[Assam] st status

ranenkumar goswami goswamiranenkr at yahoo.co.in
Thu Dec 27 04:51:09 PST 2007


ST status and aspects of tribalism
— Utpal Bordoloi
During Mir Jumla’s invasion of Assam (1661), Aje and
Gilje, princesses of the Gabil Mahari (sub-clan) of
the Sangma clan, exercised the prerogative of Garo
ladies to pick their own mates and married captured
soldiers of the Muslim army. These unfortunate
captives had the surname ‘Momin’ which, in Arabic
means ‘believer’. They were adopted by their wives’
people, and that is how Momin became a Garo clan.

This story, which today’s Garo Momins say is
apocryphal, disinformation spread by their rival Marak
and Sangma clans, is retold by Dr Milton Sangma,
historian and retired Pro Vice Chancellor of North
Eastern Hill University in his book History and
Culture of the Garos; and by Dewan Sing Rongmutu in
Folk Tales of the Garos. 

The Garos are the earliest of the human groups that
migrated into North East India from the Tibetan
plateau during the pre-historic period; the evidence
of this being the Garo villages found across the
Brahmaputra Valley, including many in and around
Guwahati metropolitan area. For millennia, Kamakhya
was a Garo shrine (is worship of the sacred feminine a
natural feature of social systems whose organising
principle is matriliny?) before it was stolen by the
patriarchal Aryans during the Koch kingdom. But when
the Constitution of India was drafted, the Garos and
Karbis were denied Scheduled Tribe status in the
plains districts of the Brahmaputra Valley. These
tribes were recognised by the Constitution only in the
hill districts named after them in erstwhile British
Assam, as in the case of Khasis and Jaintias, Lushais
(Mizos) and Nagas. Conversely, so-called ‘plains
tribes’ like Bodos were denied constitutional
recognition in the hills districts. It is nice to
imagine an ‘Aryan conspiracy’ behind these anomalies.
But most likely it was only ignorance. 

The dilemma of the Garos, Karbis and other autochthons
of Assam has a personal resonance for the writer of
this article. According to Garo customary law, this
writer should be a Momin, since his mother (Dr Renu
Prova Momin-Bordoloi, retired head of the Botany
department, Cotton College ; also, incidentally, the
first tribal lady of North East India to earn B Sc, M
Sc and Ph D degrees) belongs to a branch of the Garo
tribe that lived in a village located on the site of
what is now Dimapur airport in Nagaland (Dimapur was
part of Sivasagar district in British Assam) though
his father, late Dr Upendra Nath Bordoloi of Gauhati
University belonged to the Sonari (goldsmith) caste of
Bordolois of Tarajan Sonari gaon, Jorhat. 

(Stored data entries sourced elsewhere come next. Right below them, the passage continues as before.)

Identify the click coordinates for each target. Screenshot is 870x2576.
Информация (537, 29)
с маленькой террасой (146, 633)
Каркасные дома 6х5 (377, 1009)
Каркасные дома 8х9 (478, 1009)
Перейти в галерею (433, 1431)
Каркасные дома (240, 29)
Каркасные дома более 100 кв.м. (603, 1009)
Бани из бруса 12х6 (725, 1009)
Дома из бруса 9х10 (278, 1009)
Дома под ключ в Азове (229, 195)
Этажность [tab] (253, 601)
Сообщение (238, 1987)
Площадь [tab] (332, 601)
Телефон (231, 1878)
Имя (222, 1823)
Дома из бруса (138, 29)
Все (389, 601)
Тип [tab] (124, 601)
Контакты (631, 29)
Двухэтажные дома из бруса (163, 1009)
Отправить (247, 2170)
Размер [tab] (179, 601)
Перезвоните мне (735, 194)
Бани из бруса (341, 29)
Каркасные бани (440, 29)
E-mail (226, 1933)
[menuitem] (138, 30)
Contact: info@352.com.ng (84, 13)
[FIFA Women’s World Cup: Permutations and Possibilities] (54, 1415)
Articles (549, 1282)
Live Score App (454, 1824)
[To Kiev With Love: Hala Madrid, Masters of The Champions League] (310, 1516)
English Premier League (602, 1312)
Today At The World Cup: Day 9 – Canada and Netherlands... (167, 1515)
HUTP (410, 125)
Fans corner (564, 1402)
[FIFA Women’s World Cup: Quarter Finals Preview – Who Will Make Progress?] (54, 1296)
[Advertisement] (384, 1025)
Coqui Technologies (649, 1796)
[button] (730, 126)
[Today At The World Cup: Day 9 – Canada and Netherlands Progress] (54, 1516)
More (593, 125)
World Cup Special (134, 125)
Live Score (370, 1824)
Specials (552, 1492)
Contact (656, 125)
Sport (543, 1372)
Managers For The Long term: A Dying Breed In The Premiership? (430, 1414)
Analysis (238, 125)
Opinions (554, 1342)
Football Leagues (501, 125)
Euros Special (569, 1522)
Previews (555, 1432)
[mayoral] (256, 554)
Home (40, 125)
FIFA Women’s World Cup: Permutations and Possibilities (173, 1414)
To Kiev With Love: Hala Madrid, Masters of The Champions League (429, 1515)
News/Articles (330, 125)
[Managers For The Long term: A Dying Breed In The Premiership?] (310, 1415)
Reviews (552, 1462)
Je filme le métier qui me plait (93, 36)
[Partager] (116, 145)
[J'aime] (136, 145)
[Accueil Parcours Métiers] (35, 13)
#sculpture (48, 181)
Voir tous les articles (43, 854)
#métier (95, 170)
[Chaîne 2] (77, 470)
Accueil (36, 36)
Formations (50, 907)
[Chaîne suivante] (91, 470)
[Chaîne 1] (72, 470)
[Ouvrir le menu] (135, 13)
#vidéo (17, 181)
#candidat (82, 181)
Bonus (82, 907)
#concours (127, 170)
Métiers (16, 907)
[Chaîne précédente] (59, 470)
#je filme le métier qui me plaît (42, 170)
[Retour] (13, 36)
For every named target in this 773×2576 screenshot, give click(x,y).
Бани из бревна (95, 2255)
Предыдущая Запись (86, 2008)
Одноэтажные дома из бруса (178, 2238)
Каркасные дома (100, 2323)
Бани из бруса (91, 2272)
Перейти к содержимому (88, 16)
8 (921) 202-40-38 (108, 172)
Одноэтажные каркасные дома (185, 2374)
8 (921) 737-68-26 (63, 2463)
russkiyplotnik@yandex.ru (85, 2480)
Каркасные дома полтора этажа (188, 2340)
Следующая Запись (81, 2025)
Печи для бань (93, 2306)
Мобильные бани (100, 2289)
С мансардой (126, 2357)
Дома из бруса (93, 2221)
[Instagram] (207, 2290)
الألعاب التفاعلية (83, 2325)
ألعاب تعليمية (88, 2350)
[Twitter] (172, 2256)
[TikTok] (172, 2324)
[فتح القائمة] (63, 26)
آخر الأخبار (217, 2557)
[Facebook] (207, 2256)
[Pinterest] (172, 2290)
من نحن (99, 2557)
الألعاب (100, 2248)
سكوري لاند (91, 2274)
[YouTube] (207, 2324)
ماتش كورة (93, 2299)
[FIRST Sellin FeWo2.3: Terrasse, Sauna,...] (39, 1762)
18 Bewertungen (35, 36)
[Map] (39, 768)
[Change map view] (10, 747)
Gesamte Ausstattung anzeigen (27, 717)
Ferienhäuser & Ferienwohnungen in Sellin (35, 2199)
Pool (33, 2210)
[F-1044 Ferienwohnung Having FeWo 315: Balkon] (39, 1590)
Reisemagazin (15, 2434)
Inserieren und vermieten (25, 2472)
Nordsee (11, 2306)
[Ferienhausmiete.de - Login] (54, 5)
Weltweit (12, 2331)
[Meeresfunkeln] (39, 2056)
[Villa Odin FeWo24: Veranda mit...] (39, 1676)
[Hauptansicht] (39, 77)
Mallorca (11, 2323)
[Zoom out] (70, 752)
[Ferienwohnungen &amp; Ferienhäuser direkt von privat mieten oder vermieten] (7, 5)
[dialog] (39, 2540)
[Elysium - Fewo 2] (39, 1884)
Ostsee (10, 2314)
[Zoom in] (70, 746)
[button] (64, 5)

The problem lies in this : this writer was born in,
and is, a permanent resident of Guwahati. But the
Deputy Commissioner of Kamrup, a plains district, has
no legal authority to issue him a ST certificate to
which he is entitled under Garo customary law, even if
he uses the maternal title Momin, as Garo is a hill
tribe as defined by the Indian Constitution. On the
other hand, because this writer is a permanent
resident of Kamrup district, no other district
authority – say of Karbi Anglong which has substantial
Garo population – can issue him a ST certificate
either. The East, West and South Garo Hills districts
went out of Assam in 1972, so that option is ruled out
too. There are hundreds of thousands of people in a
similar situation across Assam, including Bodos
domiciled in Karbi Anglong. What redress for them? 

The issue of scheduling new tribes, which gained fresh
prominence after the November 24 incident at Beltola,
has brought such constitutional anomalies to the fore.
The so-called Adivasis or ‘tea tribes’, the
Koch-Rajbongshi, Tai-Ahom, Motok, Moran and Chutia all
want to be recognised as STs (as do the Gujjars of
Rajasthan). But the question arises, who is a tribal ?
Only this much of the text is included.